What Is a Market Reaction?
A reaction is a temporary counter-move that doesn’t change the bigger picture.
Reactions come from:
- Profit-taking
- Liquidity grabs
- Rebalancing
- Short-term algos
The key: a reaction move doesn’t break structure. This connects directly to structure breaks.
What Is Market Continuation?
Continuation is a move that supports the existing trend and builds new structure in that direction.
| Reaction | Continuation |
|---|---|
| Short-term | Trend-supporting |
| No structure change | Breaks or confirms structure |
| Low conviction | High conviction |
| Wicks and hesitation | Clean pushes |
How to Identify a Reaction Move
A reaction has these traits:
1. Shallow Follow-Through
It tries to move but immediately stalls.
2. Opposing Volume Spike
The push is driven by shorts covering or early buyers taking profit.
3. No Structural Damage
Trend structure stays intact. You can confirm this with swing high/low logic.

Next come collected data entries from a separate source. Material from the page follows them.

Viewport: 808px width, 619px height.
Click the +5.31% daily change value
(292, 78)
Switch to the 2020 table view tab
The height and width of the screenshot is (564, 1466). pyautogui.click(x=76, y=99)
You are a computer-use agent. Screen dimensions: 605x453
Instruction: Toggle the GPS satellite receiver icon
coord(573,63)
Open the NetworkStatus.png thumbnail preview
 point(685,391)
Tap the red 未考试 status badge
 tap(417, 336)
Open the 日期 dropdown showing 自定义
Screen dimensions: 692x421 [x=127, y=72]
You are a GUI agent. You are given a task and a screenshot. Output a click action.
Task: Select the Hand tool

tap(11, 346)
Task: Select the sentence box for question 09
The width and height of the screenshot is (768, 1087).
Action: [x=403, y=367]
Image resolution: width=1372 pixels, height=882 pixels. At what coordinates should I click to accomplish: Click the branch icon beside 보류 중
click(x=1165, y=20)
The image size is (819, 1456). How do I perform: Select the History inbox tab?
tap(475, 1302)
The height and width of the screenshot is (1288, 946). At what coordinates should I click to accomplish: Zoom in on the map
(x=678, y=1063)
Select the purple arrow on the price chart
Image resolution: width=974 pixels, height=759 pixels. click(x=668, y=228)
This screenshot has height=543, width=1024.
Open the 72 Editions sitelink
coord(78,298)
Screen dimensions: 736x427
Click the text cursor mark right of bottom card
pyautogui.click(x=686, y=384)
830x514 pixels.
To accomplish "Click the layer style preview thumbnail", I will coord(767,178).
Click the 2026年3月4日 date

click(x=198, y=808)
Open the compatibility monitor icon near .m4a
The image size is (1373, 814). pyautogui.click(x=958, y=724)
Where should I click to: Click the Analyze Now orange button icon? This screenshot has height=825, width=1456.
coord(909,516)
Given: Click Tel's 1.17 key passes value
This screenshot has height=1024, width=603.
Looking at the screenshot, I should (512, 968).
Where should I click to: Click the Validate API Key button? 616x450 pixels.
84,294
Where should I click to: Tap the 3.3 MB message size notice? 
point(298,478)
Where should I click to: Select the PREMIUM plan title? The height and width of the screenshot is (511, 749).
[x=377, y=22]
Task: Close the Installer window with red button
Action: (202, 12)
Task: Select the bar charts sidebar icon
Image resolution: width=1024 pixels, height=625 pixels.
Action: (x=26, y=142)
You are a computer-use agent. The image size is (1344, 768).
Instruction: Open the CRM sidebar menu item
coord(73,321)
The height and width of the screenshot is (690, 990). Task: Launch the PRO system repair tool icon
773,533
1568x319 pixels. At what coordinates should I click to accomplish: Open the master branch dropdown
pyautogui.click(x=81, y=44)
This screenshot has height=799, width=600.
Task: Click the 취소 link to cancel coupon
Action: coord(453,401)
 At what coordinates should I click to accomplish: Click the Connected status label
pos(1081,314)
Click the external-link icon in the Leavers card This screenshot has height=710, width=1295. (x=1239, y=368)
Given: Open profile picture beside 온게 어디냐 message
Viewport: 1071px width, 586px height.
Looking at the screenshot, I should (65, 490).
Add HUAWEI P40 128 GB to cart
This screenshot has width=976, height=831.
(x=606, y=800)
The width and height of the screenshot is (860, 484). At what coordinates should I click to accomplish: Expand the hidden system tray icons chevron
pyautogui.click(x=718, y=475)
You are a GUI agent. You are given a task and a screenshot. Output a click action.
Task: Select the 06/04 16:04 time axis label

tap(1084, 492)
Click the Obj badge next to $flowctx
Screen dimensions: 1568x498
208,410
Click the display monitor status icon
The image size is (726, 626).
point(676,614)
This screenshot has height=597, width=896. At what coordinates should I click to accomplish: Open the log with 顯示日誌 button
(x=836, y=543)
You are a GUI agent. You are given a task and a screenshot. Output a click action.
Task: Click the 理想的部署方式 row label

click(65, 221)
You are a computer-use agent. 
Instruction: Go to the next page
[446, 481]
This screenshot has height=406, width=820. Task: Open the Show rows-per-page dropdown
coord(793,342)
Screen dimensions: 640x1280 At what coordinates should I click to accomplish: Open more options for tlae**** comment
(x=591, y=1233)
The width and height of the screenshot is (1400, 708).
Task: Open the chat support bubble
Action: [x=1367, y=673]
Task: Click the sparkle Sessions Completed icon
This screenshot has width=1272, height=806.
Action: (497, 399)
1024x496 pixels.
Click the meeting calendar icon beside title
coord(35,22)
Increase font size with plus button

4. Occurs at Liquidity Points
Reactions often happen when the market clears stops.
How to Identify Continuation
1. Structure Expands
The trend forms new higher highs or lower lows.
2. Pullbacks Get Shallower
The market is compressing for the next leg.
3. Volume Aligns With Trend
Momentum and participation support the direction.
4. Failed Opposing Attempts
If the market tries to reverse and fails, continuation is likely next.
Common Mistakes Traders Make
1. Buying the First Bounce in a Downtrend
That’s almost always a reaction, not a reversal.
2. Shorting the First Pullback in an Uptrend
You’re fighting continuation pressure.
3. Assuming Speed Means Strength
Fast moves with low volume are usually reactionary.
How to Trade Reactions vs. Continuation
Trading Reactions
- Use tight stops
- Expect failure if momentum is strong
- Use them as entries into the main trend, not against it
Trading Continuation
- Enter on pullbacks that respect structure
- Ride the momentum until exhaustion
- Look for volume alignment
The Bottom Line
If you learn to tell reaction from continuation, you stop taking trades that die instantly and start trading with the side that actually has control. That’s how real consistency starts.